This week is shaping up to be a week where I will need eternal patience. Unfortunately, this is a gene I was born without, and despite my best efforts, I probably will never have it.
Examples: I checked my email this morning to check to see if my fabulous new shoes might arrive a day early. Yes, UPS confirmed, the shoes are on a truck and out for delivery. Somewhere in Huntsville. Not yet at my house, but somewhere. So I've got my blinds in the office open so I can more closely examine the shiny things that drive by my window. This is problematic because I also need to hit the Target to get some new sheets for Momma's new bed, an alarm clock, and some sweet, sweet beer. I also have to be around and coherent when the delivery guys show up with the new bed, which will be sometime between 4 and 7. Normally, I'd figure that when the guys get here, if Momma's already home, I can just go out. But since Momma wants me to flash the guys a little bit so they'll remove a chair from her bedroom, that plan is right out.

| Dataset extract |
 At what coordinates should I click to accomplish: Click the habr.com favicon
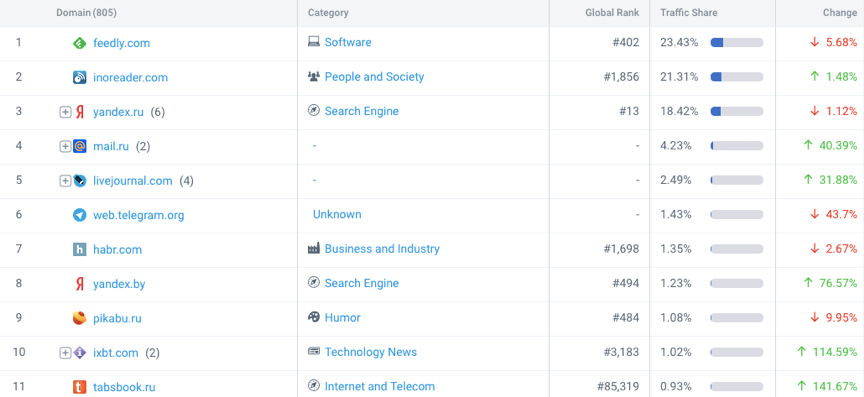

| Assigned task 1 |
In the passage about waiting for deliveries, why is the usual plan of going out once the delivery guys arrive no longer possible? Answer in one to three sentences.
| Assigned task 2 |
Extend the passage about waiting for deliveries, picking up after its final sentence.
The data above come from a separate source unrelated to the passage about waiting for deliveries.

| Task response 1 |
Momma wants the writer to flash the delivery guys a little so they will remove a chair from her bedroom. That means the writer has to be there when they show up rather than leaving them to Momma.

| Task response 2 |
Tomorrow I might actually get that pedicure. I'm tempted to just buy some supplies today and do it myself. I wish I hadn't been so lazy on Saturday, or that the nail salon was open yesterday, as I also wanted to get my eyebrows done. Now, here's the quandary: I have fairly sensitive skin which does not enjoy having hair and flesh ripped from its beautiful self. I'm also one of the those people who, after a wax, are clearly noticeable from afar because of the weird combination of whiteness and redness that appears. This lasts for a couple of days. Which would mean that my DATE would be able to notice. Well, him, along with everyone else at the Rollins show, and I can't imagine that my waxing deformity would possibly be somethat that Rollins could ignore. So, do I go with slightly unmanaged eyebrows, or with this ugliness that can't really be covered with makeup, and even if it could, it would hurt like hell to apply?
Finally, the bar results come in this week, Friday at noon to be exact, and my stomach is in unbelievably painful knots already. And I know this will only get worse, that I'll be distracted, and worried, and even more self-absorbed than usual. I extend apologies in advance, as the posts this week could be as painful as those just before the bar.